Posted by Andy on Friday, June 29, 2012 at 8:41pm.
This sounds a bit badly worded to me, since strictly speaking there is NO way that eight cars can fit into two spaces that between them can accommodate at most five cars. However I assume that the question is intended to be "In how many ways can exactly five out of eight cars be parked in two big spaces, one of which will take three and the other of which will take two?".
However... if that's right, then there's another question to answer first, which is "Do we distinguish between the six different configurations that any three cars can occupy in the big space, or between the two different configurations that any two cars can occupy in the small space?".

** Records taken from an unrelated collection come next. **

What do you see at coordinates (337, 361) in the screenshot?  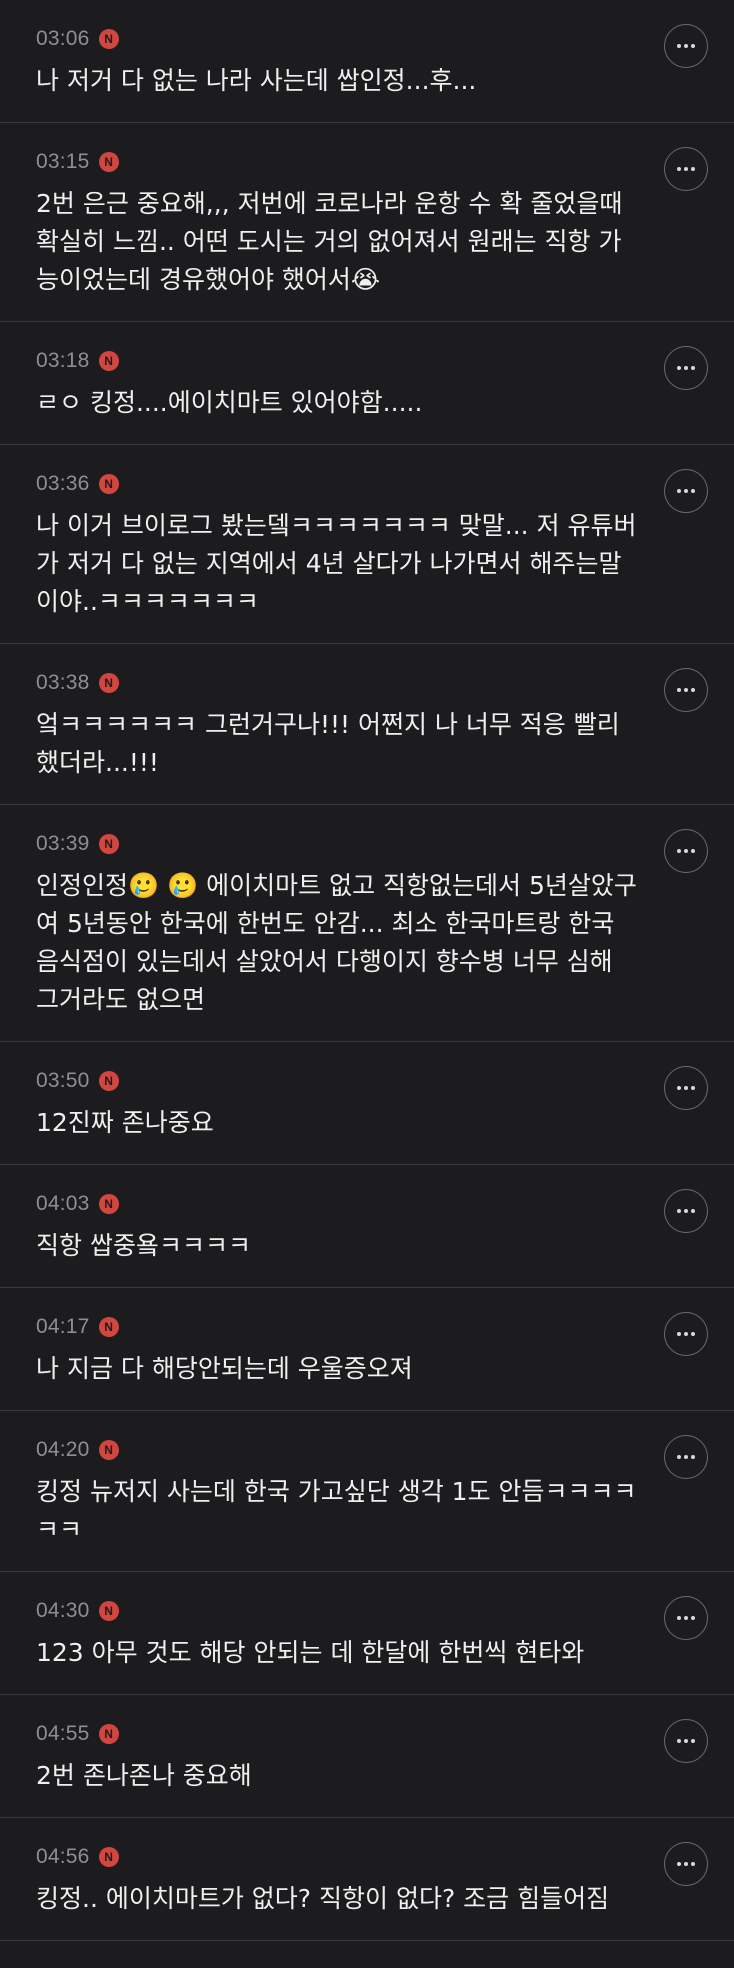 I see `comment-meta: 03:18 N` at bounding box center [337, 361].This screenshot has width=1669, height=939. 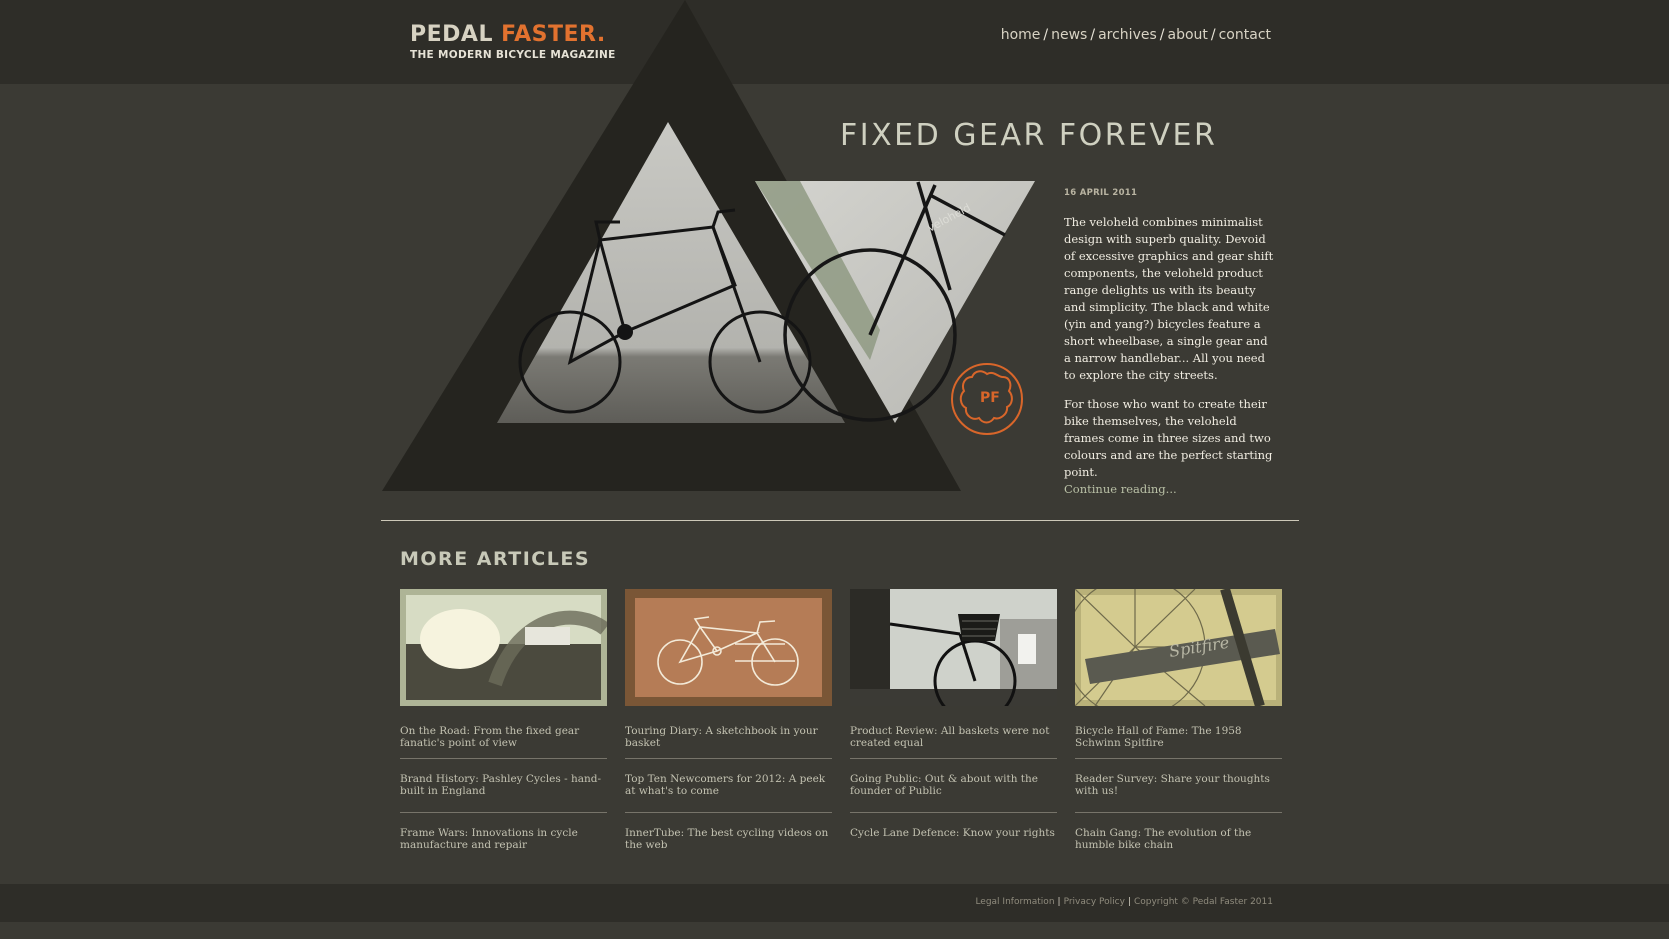 I want to click on main-nav: home / news / archives / about / contact, so click(x=1136, y=35).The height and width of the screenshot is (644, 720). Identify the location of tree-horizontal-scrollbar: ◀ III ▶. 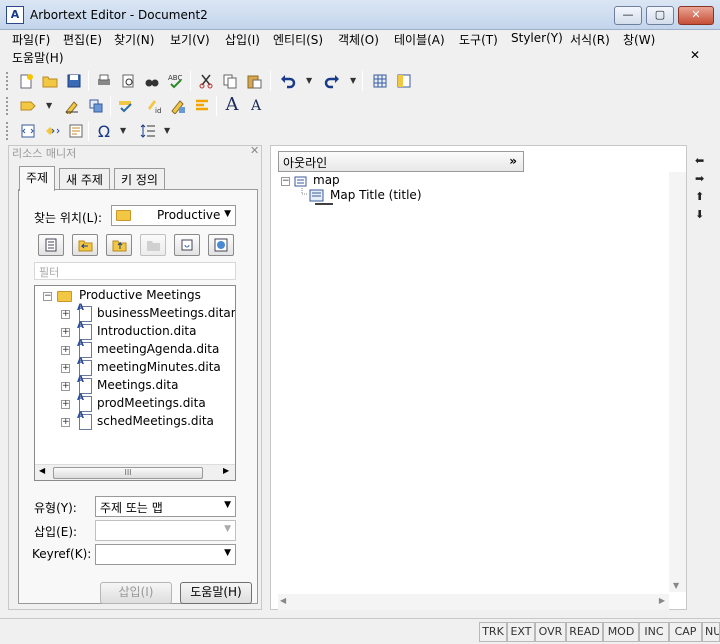
(135, 472). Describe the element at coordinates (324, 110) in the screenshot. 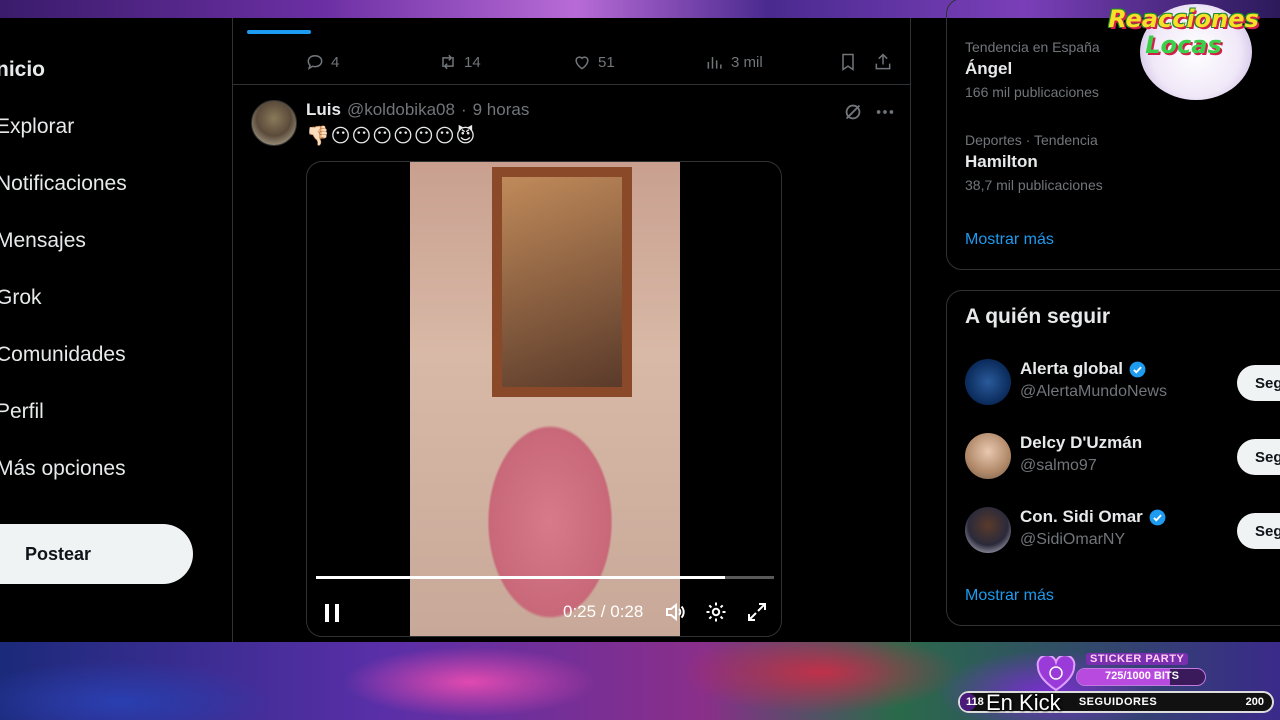

I see `author-name: Luis` at that location. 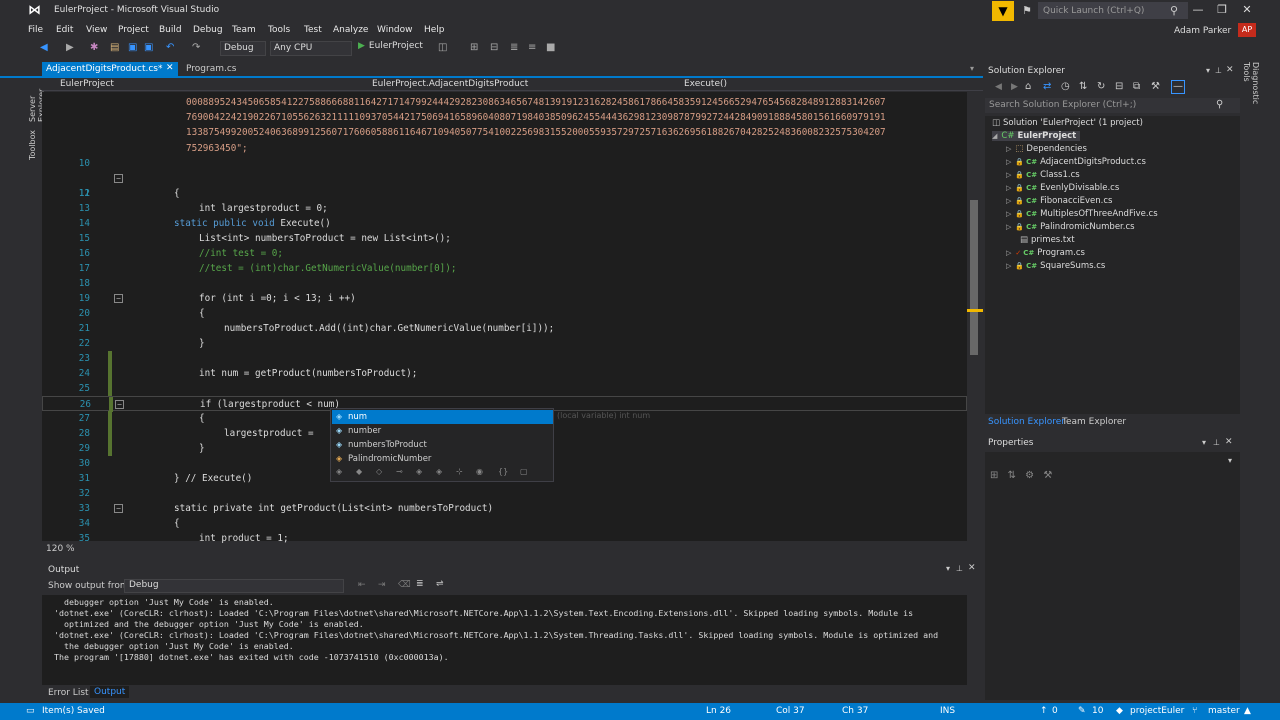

If we DON'T distinguish between them, then I think the answer would be 8!/(3! x 5!) x 5!/(2! x 3!) = 42 x 10 = 420. The reason for that is that we need to calculate the number of ways in which three cars out of eight can occupy the larger space {8!/(3! x 5!)}, and that needs to be multiplied by the number of ways in which two of the remaining five cars can occupy the smaller space (5!/(2! x 3!).
If we DO distinguish between them, then I think the answer would be (8!/3!) x (5!/2!) = (8.7.6.5.4).(5.4.3) = 403,200.
Having said that, I'm not actually certain about either answer, so please do check them.